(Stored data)
^^^^^^^^^^^^^^^^
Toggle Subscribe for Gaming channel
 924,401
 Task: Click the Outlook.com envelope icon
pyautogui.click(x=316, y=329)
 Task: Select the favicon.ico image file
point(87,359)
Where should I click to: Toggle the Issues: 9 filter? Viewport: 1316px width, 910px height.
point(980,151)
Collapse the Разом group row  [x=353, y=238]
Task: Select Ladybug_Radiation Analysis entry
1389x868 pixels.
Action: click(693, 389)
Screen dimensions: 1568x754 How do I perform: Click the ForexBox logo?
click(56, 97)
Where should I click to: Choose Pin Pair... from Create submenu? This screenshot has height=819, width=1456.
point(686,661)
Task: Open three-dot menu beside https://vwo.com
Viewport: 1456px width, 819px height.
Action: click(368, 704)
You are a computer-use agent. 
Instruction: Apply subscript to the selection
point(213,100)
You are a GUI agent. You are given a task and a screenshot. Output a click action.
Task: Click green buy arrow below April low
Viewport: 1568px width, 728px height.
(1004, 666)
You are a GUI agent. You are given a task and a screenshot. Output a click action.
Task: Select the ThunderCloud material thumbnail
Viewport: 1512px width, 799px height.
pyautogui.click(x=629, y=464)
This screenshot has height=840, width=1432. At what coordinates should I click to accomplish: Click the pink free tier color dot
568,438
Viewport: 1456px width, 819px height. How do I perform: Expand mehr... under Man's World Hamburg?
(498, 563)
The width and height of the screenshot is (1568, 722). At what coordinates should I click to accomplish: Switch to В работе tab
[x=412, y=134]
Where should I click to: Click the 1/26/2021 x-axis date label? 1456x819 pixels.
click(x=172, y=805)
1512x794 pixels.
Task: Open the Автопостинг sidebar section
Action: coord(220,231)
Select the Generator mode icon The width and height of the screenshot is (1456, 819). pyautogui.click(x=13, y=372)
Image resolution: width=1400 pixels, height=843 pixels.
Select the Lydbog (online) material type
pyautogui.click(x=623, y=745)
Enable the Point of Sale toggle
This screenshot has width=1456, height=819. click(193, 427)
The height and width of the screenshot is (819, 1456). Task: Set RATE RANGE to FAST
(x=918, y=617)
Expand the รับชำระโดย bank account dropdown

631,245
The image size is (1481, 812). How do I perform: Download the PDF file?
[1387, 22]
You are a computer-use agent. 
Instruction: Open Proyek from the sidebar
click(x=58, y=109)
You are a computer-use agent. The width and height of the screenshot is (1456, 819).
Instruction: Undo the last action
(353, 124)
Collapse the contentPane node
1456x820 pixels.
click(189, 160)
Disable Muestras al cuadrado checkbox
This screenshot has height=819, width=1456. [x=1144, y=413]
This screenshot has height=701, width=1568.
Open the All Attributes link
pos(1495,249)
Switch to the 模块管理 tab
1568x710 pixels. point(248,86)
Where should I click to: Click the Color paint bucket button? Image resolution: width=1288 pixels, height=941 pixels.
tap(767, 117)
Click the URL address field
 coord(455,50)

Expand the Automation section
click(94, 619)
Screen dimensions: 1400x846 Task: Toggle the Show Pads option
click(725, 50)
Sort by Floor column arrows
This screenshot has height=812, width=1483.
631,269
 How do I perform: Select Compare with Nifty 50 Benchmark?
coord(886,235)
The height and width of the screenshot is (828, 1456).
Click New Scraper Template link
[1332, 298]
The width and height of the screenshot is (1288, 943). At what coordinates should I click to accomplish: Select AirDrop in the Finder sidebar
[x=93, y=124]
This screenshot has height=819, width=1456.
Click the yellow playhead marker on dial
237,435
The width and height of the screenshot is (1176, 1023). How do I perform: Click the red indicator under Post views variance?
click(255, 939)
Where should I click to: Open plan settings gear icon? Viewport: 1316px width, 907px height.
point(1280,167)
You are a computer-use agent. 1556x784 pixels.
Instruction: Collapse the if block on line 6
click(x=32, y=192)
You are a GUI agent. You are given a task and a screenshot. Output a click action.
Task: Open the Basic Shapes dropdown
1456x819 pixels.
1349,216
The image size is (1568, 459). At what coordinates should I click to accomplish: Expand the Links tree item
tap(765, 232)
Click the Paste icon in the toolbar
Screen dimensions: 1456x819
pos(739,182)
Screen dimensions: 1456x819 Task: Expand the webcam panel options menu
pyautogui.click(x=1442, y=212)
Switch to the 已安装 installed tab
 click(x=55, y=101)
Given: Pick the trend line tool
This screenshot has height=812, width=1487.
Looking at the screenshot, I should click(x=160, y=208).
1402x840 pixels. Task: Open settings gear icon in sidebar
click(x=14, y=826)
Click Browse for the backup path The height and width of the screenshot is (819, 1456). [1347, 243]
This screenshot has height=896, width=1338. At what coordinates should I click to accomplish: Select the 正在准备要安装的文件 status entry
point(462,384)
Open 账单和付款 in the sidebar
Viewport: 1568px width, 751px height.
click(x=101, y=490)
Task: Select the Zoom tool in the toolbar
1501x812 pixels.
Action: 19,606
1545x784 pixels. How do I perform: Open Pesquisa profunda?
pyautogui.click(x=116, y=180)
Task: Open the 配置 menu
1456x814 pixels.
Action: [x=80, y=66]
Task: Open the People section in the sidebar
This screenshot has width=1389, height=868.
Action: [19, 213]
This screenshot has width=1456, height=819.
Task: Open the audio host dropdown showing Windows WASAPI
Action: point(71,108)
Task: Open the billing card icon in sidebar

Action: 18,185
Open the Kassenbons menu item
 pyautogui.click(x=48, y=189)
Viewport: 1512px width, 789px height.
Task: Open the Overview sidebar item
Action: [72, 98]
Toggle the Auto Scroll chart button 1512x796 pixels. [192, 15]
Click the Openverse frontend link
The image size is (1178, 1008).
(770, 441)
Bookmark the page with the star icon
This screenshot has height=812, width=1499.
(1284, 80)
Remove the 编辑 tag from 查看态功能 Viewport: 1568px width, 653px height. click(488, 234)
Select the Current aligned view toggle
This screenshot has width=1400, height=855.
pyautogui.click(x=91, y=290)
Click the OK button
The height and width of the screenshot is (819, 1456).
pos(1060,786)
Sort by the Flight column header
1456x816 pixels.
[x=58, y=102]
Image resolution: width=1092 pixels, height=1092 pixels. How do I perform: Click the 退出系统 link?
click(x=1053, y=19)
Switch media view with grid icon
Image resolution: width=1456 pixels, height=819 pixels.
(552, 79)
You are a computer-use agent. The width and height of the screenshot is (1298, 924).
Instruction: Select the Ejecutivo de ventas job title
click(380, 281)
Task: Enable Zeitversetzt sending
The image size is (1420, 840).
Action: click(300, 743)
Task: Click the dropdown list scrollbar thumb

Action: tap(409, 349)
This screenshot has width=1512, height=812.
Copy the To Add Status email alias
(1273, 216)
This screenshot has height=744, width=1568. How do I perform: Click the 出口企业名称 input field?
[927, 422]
^^^^^^^^^^^^^^^^
[Task to carry out] With nothing added or dropped, reproduce all the data exactly.

[Completed exercise]
Toggle Subscribe for Gaming channel
 924,401
 Task: Click the Outlook.com envelope icon
pyautogui.click(x=316, y=329)
 Task: Select the favicon.ico image file
point(87,359)
Where should I click to: Toggle the Issues: 9 filter? Viewport: 1316px width, 910px height.
point(980,151)
Collapse the Разом group row  [x=353, y=238]
Task: Select Ladybug_Radiation Analysis entry
1389x868 pixels.
Action: click(693, 389)
Screen dimensions: 1568x754 How do I perform: Click the ForexBox logo?
click(56, 97)
Where should I click to: Choose Pin Pair... from Create submenu? This screenshot has height=819, width=1456.
point(686,661)
Task: Open three-dot menu beside https://vwo.com
Viewport: 1456px width, 819px height.
Action: click(368, 704)
You are a computer-use agent. 
Instruction: Apply subscript to the selection
point(213,100)
You are a GUI agent. You are given a task and a screenshot. Output a click action.
Task: Click green buy arrow below April low
Viewport: 1568px width, 728px height.
(1004, 666)
You are a GUI agent. You are given a task and a screenshot. Output a click action.
Task: Select the ThunderCloud material thumbnail
Viewport: 1512px width, 799px height.
pyautogui.click(x=629, y=464)
This screenshot has height=840, width=1432. At what coordinates should I click to accomplish: Click the pink free tier color dot
568,438
Viewport: 1456px width, 819px height. How do I perform: Expand mehr... under Man's World Hamburg?
(498, 563)
The width and height of the screenshot is (1568, 722). At what coordinates should I click to accomplish: Switch to В работе tab
[x=412, y=134]
Where should I click to: Click the 1/26/2021 x-axis date label? 1456x819 pixels.
click(x=172, y=805)
1512x794 pixels.
Task: Open the Автопостинг sidebar section
Action: coord(220,231)
Select the Generator mode icon The width and height of the screenshot is (1456, 819). pyautogui.click(x=13, y=372)
Image resolution: width=1400 pixels, height=843 pixels.
Select the Lydbog (online) material type
pyautogui.click(x=623, y=745)
Enable the Point of Sale toggle
This screenshot has width=1456, height=819. click(193, 427)
The height and width of the screenshot is (819, 1456). Task: Set RATE RANGE to FAST
(x=918, y=617)
Expand the รับชำระโดย bank account dropdown

631,245
The image size is (1481, 812). How do I perform: Download the PDF file?
[1387, 22]
You are a computer-use agent. 
Instruction: Open Proyek from the sidebar
click(x=58, y=109)
You are a computer-use agent. The width and height of the screenshot is (1456, 819).
Instruction: Undo the last action
(353, 124)
Collapse the contentPane node
1456x820 pixels.
click(189, 160)
Disable Muestras al cuadrado checkbox
This screenshot has height=819, width=1456. [x=1144, y=413]
This screenshot has height=701, width=1568.
Open the All Attributes link
pos(1495,249)
Switch to the 模块管理 tab
1568x710 pixels. point(248,86)
Where should I click to: Click the Color paint bucket button? Image resolution: width=1288 pixels, height=941 pixels.
tap(767, 117)
Click the URL address field
 coord(455,50)

Expand the Automation section
click(94, 619)
Screen dimensions: 1400x846 Task: Toggle the Show Pads option
click(725, 50)
Sort by Floor column arrows
This screenshot has height=812, width=1483.
631,269
 How do I perform: Select Compare with Nifty 50 Benchmark?
coord(886,235)
The height and width of the screenshot is (828, 1456).
Click New Scraper Template link
[1332, 298]
The width and height of the screenshot is (1288, 943). At what coordinates should I click to accomplish: Select AirDrop in the Finder sidebar
[x=93, y=124]
This screenshot has height=819, width=1456.
Click the yellow playhead marker on dial
237,435
The width and height of the screenshot is (1176, 1023). How do I perform: Click the red indicator under Post views variance?
click(255, 939)
Where should I click to: Open plan settings gear icon? Viewport: 1316px width, 907px height.
point(1280,167)
You are a computer-use agent. 1556x784 pixels.
Instruction: Collapse the if block on line 6
click(x=32, y=192)
You are a GUI agent. You are given a task and a screenshot. Output a click action.
Task: Open the Basic Shapes dropdown
1456x819 pixels.
1349,216
The image size is (1568, 459). At what coordinates should I click to accomplish: Expand the Links tree item
tap(765, 232)
Click the Paste icon in the toolbar
Screen dimensions: 1456x819
pos(739,182)
Screen dimensions: 1456x819 Task: Expand the webcam panel options menu
pyautogui.click(x=1442, y=212)
Switch to the 已安装 installed tab
 click(x=55, y=101)
Given: Pick the trend line tool
This screenshot has height=812, width=1487.
Looking at the screenshot, I should click(x=160, y=208).
1402x840 pixels. Task: Open settings gear icon in sidebar
click(x=14, y=826)
Click Browse for the backup path The height and width of the screenshot is (819, 1456). [1347, 243]
This screenshot has height=896, width=1338. At what coordinates should I click to accomplish: Select the 正在准备要安装的文件 status entry
point(462,384)
Open 账单和付款 in the sidebar
Viewport: 1568px width, 751px height.
click(x=101, y=490)
Task: Select the Zoom tool in the toolbar
1501x812 pixels.
Action: 19,606
1545x784 pixels. How do I perform: Open Pesquisa profunda?
pyautogui.click(x=116, y=180)
Task: Open the 配置 menu
1456x814 pixels.
Action: [x=80, y=66]
Task: Open the People section in the sidebar
This screenshot has width=1389, height=868.
Action: [19, 213]
This screenshot has width=1456, height=819.
Task: Open the audio host dropdown showing Windows WASAPI
Action: point(71,108)
Task: Open the billing card icon in sidebar

Action: 18,185
Open the Kassenbons menu item
 pyautogui.click(x=48, y=189)
Viewport: 1512px width, 789px height.
Task: Open the Overview sidebar item
Action: [72, 98]
Toggle the Auto Scroll chart button 1512x796 pixels. [192, 15]
Click the Openverse frontend link
The image size is (1178, 1008).
(770, 441)
Bookmark the page with the star icon
This screenshot has height=812, width=1499.
(1284, 80)
Remove the 编辑 tag from 查看态功能 Viewport: 1568px width, 653px height. click(488, 234)
Select the Current aligned view toggle
This screenshot has width=1400, height=855.
pyautogui.click(x=91, y=290)
Click the OK button
The height and width of the screenshot is (819, 1456).
pos(1060,786)
Sort by the Flight column header
1456x816 pixels.
[x=58, y=102]
Image resolution: width=1092 pixels, height=1092 pixels. How do I perform: Click the 退出系统 link?
click(x=1053, y=19)
Switch media view with grid icon
Image resolution: width=1456 pixels, height=819 pixels.
(552, 79)
You are a computer-use agent. The width and height of the screenshot is (1298, 924).
Instruction: Select the Ejecutivo de ventas job title
click(380, 281)
Task: Enable Zeitversetzt sending
The image size is (1420, 840).
Action: click(300, 743)
Task: Click the dropdown list scrollbar thumb

Action: tap(409, 349)
This screenshot has width=1512, height=812.
Copy the To Add Status email alias
(1273, 216)
This screenshot has height=744, width=1568. How do I perform: Click the 出口企业名称 input field?
[927, 422]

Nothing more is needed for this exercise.